Explore popular quotes and sayings by an English poet Eliza Acton.
Last updated on December 22, 2024.
Eliza Acton was an English food writer and poet who produced one of Britain's first cookery books aimed at the domestic reader, Modern Cookery for Private Families. The book introduced the now-universal practice of listing ingredients and giving suggested cooking times for each recipe. It included the first recipes in English for Brussels sprouts and for spaghetti. It also contains the first recipe for what Acton called "Christmas pudding"; the dish was normally called plum pudding, recipes for which had appeared previously, although Acton was the first to put the name and recipe together.
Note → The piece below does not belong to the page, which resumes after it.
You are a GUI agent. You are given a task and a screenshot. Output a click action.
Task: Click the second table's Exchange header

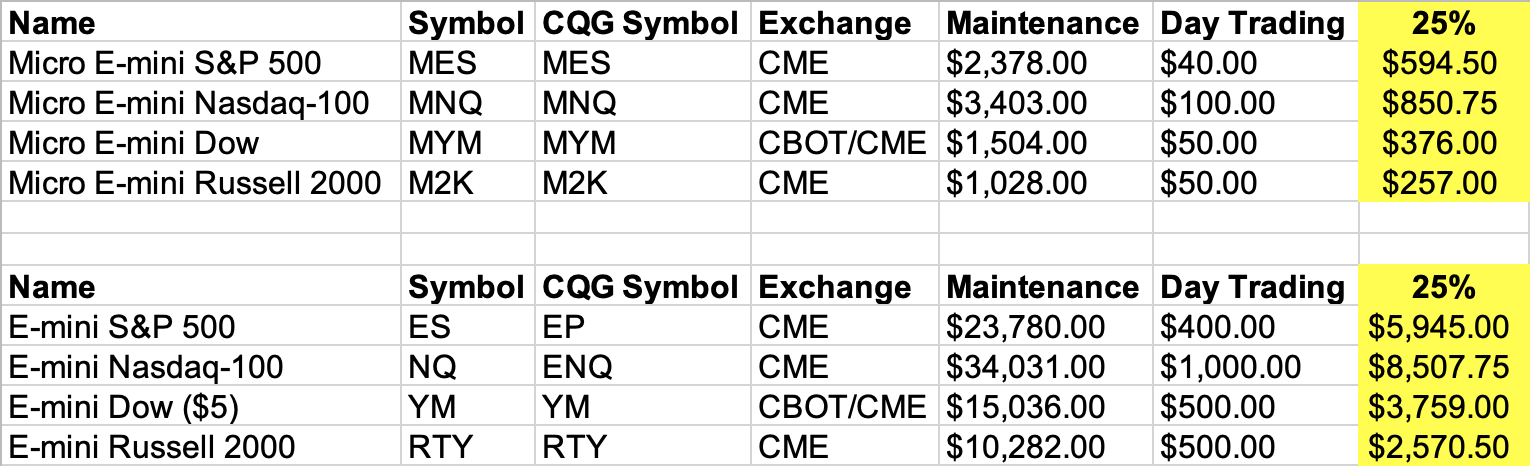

Without wishing in the slightest degree to disparage the skill and labour of breadmakers by trade, truth compels us to assert our conviction of the superior wholesomeness of bread made in our own homes.
I love thee as I love the tone
Of some soft-breathing flute
Whose soul is wak'd for me alone,
When all beside is mute.
It is not, in fact, cookery books that we need half so much as cooks really trained to a knowledge of their duties.
It may be safely averred that good cookery is the best and truest economy, turning to full account every wholesome article of food, and converting into palatable meals what the ignorant either render uneatable or throw away in disdain.
The difference between good and bad cookery can scarcely be more strikingly shown than in the manner in which sauces are prepared and served. If well made....they prove that both skill and taste have been exerted in its arrangements. When coarsely or carelessly prepared....they greatly discredit the cook.
Vegetables when not sufficiently cooked are know to be so exceedingly unwholesome and indigestible, that the custom of serving them 'crisp' should be altogether disregarded when health is considered of more importance than fashion.